▶ EXCERPTED DATA:

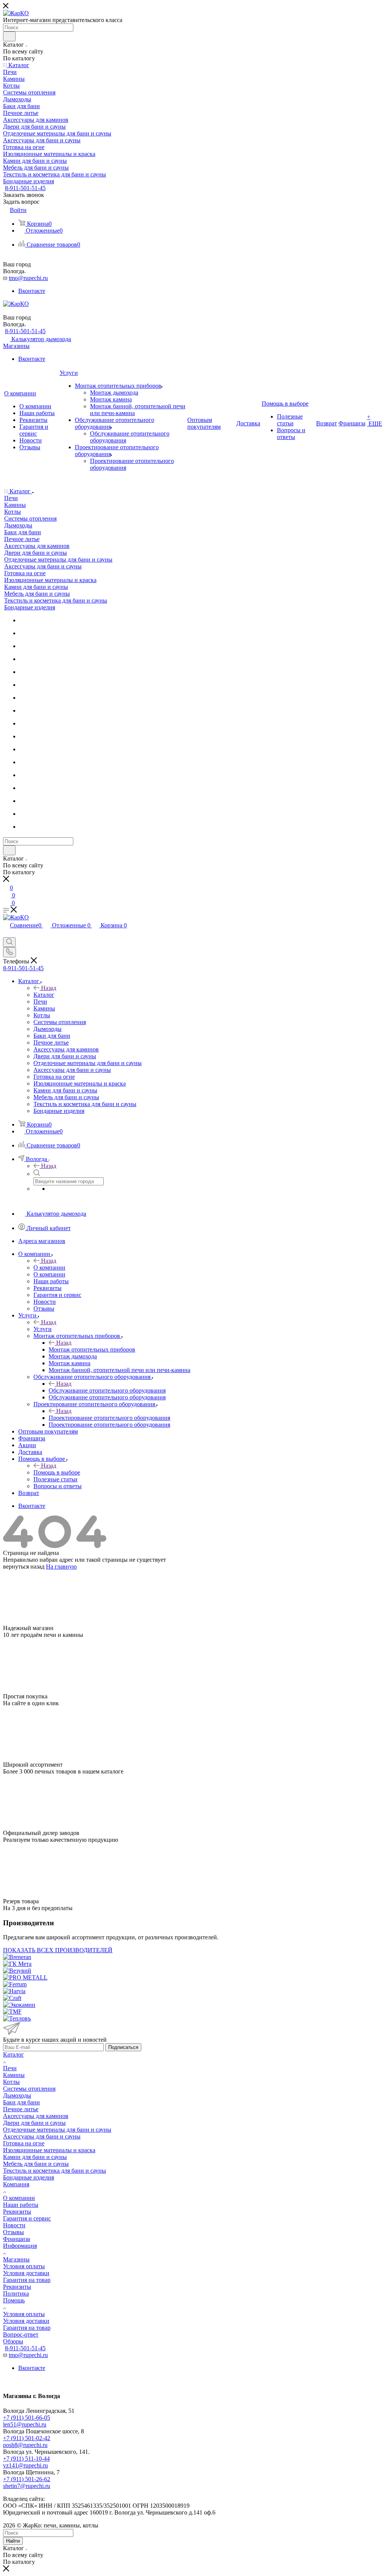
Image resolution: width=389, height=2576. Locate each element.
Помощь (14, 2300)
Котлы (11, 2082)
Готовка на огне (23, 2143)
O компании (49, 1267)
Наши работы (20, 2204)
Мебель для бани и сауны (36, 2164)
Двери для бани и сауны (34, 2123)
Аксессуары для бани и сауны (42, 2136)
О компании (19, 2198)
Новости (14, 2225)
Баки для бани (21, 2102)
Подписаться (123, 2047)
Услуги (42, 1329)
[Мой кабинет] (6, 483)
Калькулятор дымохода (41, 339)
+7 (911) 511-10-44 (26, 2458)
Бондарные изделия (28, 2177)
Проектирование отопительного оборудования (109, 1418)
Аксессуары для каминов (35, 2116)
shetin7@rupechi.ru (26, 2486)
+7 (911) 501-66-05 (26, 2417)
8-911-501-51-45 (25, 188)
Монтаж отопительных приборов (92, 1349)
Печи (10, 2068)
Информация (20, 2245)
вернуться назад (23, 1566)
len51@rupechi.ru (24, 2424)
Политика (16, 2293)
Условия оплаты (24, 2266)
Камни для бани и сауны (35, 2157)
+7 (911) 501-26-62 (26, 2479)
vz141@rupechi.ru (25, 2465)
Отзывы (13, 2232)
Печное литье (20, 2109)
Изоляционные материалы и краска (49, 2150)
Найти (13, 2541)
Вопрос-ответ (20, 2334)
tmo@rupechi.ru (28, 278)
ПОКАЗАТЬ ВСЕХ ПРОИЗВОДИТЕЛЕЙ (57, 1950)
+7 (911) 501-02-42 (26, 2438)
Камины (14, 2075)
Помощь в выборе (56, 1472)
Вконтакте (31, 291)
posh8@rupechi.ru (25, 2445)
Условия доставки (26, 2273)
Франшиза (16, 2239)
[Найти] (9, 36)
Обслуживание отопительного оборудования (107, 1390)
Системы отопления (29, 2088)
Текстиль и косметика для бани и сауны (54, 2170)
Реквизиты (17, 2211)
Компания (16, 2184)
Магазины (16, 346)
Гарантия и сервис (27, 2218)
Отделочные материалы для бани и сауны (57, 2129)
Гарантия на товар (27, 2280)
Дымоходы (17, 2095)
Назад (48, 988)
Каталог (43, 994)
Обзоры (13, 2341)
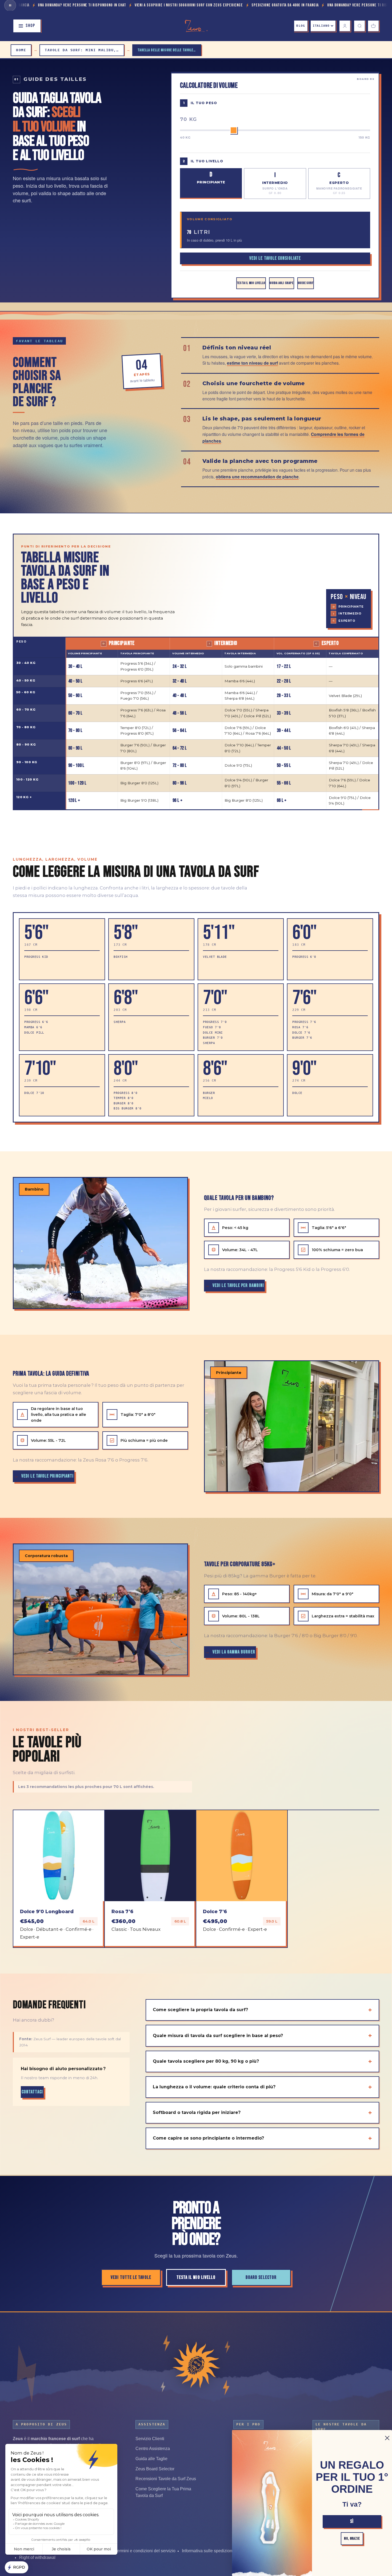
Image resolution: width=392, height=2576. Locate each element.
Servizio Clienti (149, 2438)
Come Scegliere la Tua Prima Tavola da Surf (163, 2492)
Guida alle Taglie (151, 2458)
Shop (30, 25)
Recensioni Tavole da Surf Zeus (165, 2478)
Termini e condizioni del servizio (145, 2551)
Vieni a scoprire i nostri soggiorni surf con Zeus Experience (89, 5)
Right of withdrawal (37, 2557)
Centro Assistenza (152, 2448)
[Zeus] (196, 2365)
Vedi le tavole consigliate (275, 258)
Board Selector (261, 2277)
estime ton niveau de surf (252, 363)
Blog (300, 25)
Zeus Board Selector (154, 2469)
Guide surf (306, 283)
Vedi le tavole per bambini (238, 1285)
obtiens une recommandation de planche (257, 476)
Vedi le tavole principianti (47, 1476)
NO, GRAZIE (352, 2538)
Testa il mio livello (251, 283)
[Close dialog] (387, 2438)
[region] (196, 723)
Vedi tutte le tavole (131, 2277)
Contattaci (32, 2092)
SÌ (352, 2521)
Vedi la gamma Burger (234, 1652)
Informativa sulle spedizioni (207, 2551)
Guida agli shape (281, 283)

▶ REQUIRED WORK: Exactly reproduce each entry, but drop the pictures.

▶ EXPECTED ANSWER:
Image resolution: width=389, height=2576. Locate each element.
Помощь (14, 2300)
Котлы (11, 2082)
Готовка на огне (23, 2143)
O компании (49, 1267)
Наши работы (20, 2204)
Мебель для бани и сауны (36, 2164)
Двери для бани и сауны (34, 2123)
Аксессуары для бани и сауны (42, 2136)
О компании (19, 2198)
Новости (14, 2225)
Баки для бани (21, 2102)
Подписаться (123, 2047)
Услуги (42, 1329)
[Мой кабинет] (6, 483)
Калькулятор дымохода (41, 339)
+7 (911) 511-10-44 (26, 2458)
Бондарные изделия (28, 2177)
Проектирование отопительного оборудования (109, 1418)
Аксессуары для каминов (35, 2116)
shetin7@rupechi.ru (26, 2486)
+7 (911) 501-66-05 (26, 2417)
8-911-501-51-45 (25, 188)
Монтаж отопительных приборов (92, 1349)
Печи (10, 2068)
Информация (20, 2245)
вернуться назад (23, 1566)
len51@rupechi.ru (24, 2424)
Политика (16, 2293)
Условия оплаты (24, 2266)
Камни для бани и сауны (35, 2157)
+7 (911) 501-26-62 (26, 2479)
vz141@rupechi.ru (25, 2465)
Отзывы (13, 2232)
Печное литье (20, 2109)
Изоляционные материалы и краска (49, 2150)
Найти (13, 2541)
Вопрос-ответ (20, 2334)
tmo@rupechi.ru (28, 278)
ПОКАЗАТЬ ВСЕХ ПРОИЗВОДИТЕЛЕЙ (57, 1950)
+7 (911) 501-02-42 (26, 2438)
Камины (14, 2075)
Помощь в выборе (56, 1472)
Вконтакте (31, 291)
posh8@rupechi.ru (25, 2445)
Условия доставки (26, 2273)
Франшиза (16, 2239)
[Найти] (9, 36)
Обслуживание отопительного оборудования (107, 1390)
Системы отопления (29, 2088)
Текстиль и косметика для бани и сауны (54, 2170)
Реквизиты (17, 2211)
Компания (16, 2184)
Магазины (16, 346)
Гарантия и сервис (27, 2218)
Отделочные материалы для бани и сауны (57, 2129)
Гарантия на товар (27, 2280)
Дымоходы (17, 2095)
Назад (48, 988)
Каталог (43, 994)
Обзоры (13, 2341)
Image resolution: width=392, height=2576. Locate each element.
Servizio Clienti (149, 2438)
Come Scegliere la Tua Prima Tavola da Surf (163, 2492)
Guida alle Taglie (151, 2458)
Shop (30, 25)
Recensioni Tavole da Surf Zeus (165, 2478)
Termini e condizioni del servizio (145, 2551)
Vieni a scoprire i nostri soggiorni surf con Zeus Experience (89, 5)
Right of withdrawal (37, 2557)
Centro Assistenza (152, 2448)
[Zeus] (196, 2365)
Vedi le tavole consigliate (275, 258)
Board Selector (261, 2277)
estime ton niveau de surf (252, 363)
Blog (300, 25)
Zeus Board Selector (154, 2469)
Guide surf (306, 283)
Vedi le tavole per bambini (238, 1285)
obtiens une recommandation de planche (257, 476)
Vedi le tavole principianti (47, 1476)
NO, GRAZIE (352, 2538)
Testa il mio livello (251, 283)
[Close dialog] (387, 2438)
[region] (196, 723)
Vedi tutte le tavole (131, 2277)
Contattaci (32, 2092)
SÌ (352, 2521)
Vedi la gamma Burger (234, 1652)
Informativa sulle spedizioni (207, 2551)
Guida agli shape (281, 283)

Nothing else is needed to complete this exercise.